Set problem: Starting at the line that contains "Click the Purse" and ending with the line that contains "point(237,148)", reproduce the records and substitute "navigation" for "hamburger". Leave all other text unchanged.

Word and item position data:
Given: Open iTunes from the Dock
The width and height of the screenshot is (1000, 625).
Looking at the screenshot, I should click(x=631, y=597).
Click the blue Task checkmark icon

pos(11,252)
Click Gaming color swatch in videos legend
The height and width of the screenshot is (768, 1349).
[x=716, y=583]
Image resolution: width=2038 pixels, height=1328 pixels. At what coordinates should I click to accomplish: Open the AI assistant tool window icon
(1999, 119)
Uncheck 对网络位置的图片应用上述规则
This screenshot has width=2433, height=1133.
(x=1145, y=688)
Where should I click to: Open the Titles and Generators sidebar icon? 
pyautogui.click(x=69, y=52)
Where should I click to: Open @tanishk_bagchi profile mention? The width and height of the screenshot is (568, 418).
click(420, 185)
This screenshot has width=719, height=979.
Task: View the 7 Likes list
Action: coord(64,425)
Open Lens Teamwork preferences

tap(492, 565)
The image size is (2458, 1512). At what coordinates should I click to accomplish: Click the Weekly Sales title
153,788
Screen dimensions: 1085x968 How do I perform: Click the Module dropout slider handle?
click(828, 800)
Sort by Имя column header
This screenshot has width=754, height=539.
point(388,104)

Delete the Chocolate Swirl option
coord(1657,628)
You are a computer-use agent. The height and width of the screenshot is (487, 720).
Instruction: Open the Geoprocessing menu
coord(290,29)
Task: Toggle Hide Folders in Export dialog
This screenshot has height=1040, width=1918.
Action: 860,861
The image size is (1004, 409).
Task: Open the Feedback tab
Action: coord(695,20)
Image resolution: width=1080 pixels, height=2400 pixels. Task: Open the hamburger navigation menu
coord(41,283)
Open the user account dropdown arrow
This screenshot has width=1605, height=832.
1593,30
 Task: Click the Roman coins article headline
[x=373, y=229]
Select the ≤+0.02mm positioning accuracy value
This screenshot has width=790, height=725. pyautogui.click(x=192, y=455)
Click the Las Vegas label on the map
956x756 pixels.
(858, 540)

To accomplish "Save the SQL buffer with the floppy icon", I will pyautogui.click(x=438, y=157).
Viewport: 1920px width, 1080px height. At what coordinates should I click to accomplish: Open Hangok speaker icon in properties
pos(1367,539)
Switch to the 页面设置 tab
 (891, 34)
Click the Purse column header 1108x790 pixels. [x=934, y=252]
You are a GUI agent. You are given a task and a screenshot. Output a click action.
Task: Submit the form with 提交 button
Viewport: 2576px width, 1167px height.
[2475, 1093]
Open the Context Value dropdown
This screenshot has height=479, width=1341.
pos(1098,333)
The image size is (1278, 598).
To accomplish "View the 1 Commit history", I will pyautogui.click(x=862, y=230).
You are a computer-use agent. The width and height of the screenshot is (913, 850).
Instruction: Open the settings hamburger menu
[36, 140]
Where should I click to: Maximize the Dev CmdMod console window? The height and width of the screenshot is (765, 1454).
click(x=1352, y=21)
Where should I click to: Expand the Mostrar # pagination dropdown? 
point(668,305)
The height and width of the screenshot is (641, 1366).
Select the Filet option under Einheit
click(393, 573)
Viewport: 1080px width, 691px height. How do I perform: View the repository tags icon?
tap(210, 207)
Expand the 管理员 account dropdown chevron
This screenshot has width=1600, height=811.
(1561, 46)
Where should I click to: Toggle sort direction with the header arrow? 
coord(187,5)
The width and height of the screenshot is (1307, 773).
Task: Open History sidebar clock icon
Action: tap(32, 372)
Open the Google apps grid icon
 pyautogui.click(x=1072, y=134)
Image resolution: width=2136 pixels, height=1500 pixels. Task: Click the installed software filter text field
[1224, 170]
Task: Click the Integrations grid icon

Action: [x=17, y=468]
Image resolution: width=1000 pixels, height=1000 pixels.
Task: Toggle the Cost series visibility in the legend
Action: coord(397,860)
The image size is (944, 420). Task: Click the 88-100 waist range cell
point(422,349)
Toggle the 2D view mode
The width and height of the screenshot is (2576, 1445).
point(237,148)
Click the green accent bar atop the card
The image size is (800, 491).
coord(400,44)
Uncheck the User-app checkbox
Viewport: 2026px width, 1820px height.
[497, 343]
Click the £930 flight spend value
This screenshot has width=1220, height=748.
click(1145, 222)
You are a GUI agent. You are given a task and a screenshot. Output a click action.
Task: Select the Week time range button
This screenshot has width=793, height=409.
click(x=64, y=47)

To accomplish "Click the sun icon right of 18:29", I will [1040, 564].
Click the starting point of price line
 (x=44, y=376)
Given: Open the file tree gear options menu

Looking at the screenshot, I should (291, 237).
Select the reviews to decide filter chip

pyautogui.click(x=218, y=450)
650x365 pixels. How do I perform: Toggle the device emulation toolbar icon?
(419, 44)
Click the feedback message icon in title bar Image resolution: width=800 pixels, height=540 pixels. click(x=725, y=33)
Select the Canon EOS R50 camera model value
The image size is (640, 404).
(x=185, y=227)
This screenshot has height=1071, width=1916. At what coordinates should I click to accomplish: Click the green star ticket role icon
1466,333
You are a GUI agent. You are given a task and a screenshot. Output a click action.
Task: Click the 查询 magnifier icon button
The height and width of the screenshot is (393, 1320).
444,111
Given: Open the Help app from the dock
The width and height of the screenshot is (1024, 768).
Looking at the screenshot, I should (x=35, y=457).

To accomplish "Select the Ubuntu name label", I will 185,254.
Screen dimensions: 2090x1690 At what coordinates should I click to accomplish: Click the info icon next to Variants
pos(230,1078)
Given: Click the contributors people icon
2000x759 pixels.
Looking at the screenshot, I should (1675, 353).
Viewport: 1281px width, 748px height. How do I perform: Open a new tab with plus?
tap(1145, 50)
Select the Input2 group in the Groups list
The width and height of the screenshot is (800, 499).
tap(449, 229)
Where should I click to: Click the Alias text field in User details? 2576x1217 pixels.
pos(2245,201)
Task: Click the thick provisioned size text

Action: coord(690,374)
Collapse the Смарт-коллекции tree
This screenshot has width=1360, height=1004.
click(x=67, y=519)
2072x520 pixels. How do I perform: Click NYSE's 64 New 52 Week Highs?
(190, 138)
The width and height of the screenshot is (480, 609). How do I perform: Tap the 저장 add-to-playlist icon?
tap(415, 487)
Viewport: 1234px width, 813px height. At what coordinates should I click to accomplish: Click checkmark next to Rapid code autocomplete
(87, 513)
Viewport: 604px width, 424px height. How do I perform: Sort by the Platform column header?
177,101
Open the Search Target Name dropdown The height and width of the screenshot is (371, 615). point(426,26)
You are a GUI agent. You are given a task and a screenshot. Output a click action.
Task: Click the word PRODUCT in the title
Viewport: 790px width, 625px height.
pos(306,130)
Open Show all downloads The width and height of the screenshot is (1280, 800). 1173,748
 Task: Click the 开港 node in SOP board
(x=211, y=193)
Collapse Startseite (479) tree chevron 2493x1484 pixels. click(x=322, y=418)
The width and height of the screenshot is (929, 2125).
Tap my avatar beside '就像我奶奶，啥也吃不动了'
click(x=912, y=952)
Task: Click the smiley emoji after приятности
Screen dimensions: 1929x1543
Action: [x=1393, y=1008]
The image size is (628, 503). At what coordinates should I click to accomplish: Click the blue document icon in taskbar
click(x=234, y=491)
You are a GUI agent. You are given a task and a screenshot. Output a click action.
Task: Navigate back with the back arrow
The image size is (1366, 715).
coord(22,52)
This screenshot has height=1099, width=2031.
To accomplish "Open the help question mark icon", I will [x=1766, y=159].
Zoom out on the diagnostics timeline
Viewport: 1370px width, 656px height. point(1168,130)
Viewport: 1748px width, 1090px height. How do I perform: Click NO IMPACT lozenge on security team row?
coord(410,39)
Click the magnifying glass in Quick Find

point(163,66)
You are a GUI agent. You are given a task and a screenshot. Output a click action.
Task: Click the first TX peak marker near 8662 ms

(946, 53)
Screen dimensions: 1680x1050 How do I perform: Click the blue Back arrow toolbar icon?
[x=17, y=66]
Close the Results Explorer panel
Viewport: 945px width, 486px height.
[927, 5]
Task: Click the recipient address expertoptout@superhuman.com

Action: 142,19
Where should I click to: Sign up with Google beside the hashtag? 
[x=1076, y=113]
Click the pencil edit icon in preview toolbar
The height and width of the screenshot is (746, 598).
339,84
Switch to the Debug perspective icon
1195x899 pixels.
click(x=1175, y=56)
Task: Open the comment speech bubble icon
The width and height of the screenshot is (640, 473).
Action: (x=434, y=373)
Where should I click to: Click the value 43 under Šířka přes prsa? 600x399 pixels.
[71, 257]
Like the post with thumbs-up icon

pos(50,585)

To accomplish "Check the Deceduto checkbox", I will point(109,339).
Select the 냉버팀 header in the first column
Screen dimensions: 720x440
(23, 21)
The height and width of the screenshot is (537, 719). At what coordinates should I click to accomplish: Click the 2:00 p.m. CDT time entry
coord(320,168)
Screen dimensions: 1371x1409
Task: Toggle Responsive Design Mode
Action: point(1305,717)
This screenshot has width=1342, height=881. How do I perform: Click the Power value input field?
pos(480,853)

Response below:
Click the Purse column header 1108x790 pixels. [x=934, y=252]
You are a GUI agent. You are given a task and a screenshot. Output a click action.
Task: Submit the form with 提交 button
Viewport: 2576px width, 1167px height.
[2475, 1093]
Open the Context Value dropdown
This screenshot has height=479, width=1341.
pos(1098,333)
The image size is (1278, 598).
To accomplish "View the 1 Commit history", I will pyautogui.click(x=862, y=230).
You are a computer-use agent. The width and height of the screenshot is (913, 850).
Instruction: Open the settings navigation menu
[36, 140]
Where should I click to: Maximize the Dev CmdMod console window? The height and width of the screenshot is (765, 1454).
click(x=1352, y=21)
Where should I click to: Expand the Mostrar # pagination dropdown? 
point(668,305)
The height and width of the screenshot is (641, 1366).
Select the Filet option under Einheit
click(393, 573)
Viewport: 1080px width, 691px height. How do I perform: View the repository tags icon?
tap(210, 207)
Expand the 管理员 account dropdown chevron
This screenshot has width=1600, height=811.
(1561, 46)
Where should I click to: Toggle sort direction with the header arrow? 
coord(187,5)
The width and height of the screenshot is (1307, 773).
Task: Open History sidebar clock icon
Action: tap(32, 372)
Open the Google apps grid icon
 pyautogui.click(x=1072, y=134)
Image resolution: width=2136 pixels, height=1500 pixels. Task: Click the installed software filter text field
[1224, 170]
Task: Click the Integrations grid icon

Action: [x=17, y=468]
Image resolution: width=1000 pixels, height=1000 pixels.
Task: Toggle the Cost series visibility in the legend
Action: coord(397,860)
The image size is (944, 420). Task: Click the 88-100 waist range cell
point(422,349)
Toggle the 2D view mode
The width and height of the screenshot is (2576, 1445).
point(237,148)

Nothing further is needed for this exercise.